Some concerns with these proposed pension reforms
While there are welcomed proposals for reform such as seeking to address the inequity in the State pension system towards certain sectors, on the other hand it is likely that workers may need to work for much longer than they currently do to qualify for the full State pension. Under the current State pension system, one can qualify for the full State pension if you have 10 years of social insurance contributions.
The Government’s Roadmap suggests that a person would not be paid their auto-enrolment pension until their State pension becomes payable. Therefore, you may have to wait until the age of 68 to draw down your pension under the auto-enrolment scheme.
Auto-enrolment may make it harder for Irish employees to make savings into their pensions if employers chop their contributions to pension schemes to match the minimum contributions required under the auto-enrolment scheme as was the situation that occurred in the UK.
There are grave concerns that higher-rate taxpayers could lose out on tax relief once auto-enrolment kicks in. The Government has indicated in its Roadmap that with auto-enrolment, instead of paying pensions tax relief, the State might contribute €1 for every €3 paid into the pension scheme by a worker. So should the Government proceed with auto-enrolment on the basis of a €1 State contribution for every €3 paid by a worker, it appears that higher rate taxpayers would no longer be able to get 40% tax relief on their pension contributions, instead, they would be getting the equivalent of 33% tax relief. Alternatively, those paying the lower 20% rate of tax could, however, end up better off under auto-enrolment because the State contribution could be worth more to them than their current rate of pension tax relief. For higher-rate tax payers it might be worth seeking financial advice on whether to maximise your pension contributions before auto-enrolment is introduced in the next 3 ½ - 4 years.
In addition, there are concerns that some self-employed and part-time workers could lose out with the State pension if a 40-year social insurance contribution rule is brought in, as these workers may not have had enough time to build up the required level of contributions.
While there are many concerns that the Government needs to iron out, many people will undoubtedly be better off as a result of these new proposed reforms, however, there will be many others who will be worse off.
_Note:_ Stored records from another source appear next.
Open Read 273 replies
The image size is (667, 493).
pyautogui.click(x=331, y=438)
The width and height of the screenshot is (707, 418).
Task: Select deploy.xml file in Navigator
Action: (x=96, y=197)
We will just have to be patient and see what the future may hold for the proposed pension reforms which will and need to take place.
It is important to note that the Government is still in consultations with representative groups on the proposed reforms and thus any of the information contained in this article is not definitive in regard to the framework for the TCA and the operational structure of the automatic enrolment system, and is subject to change.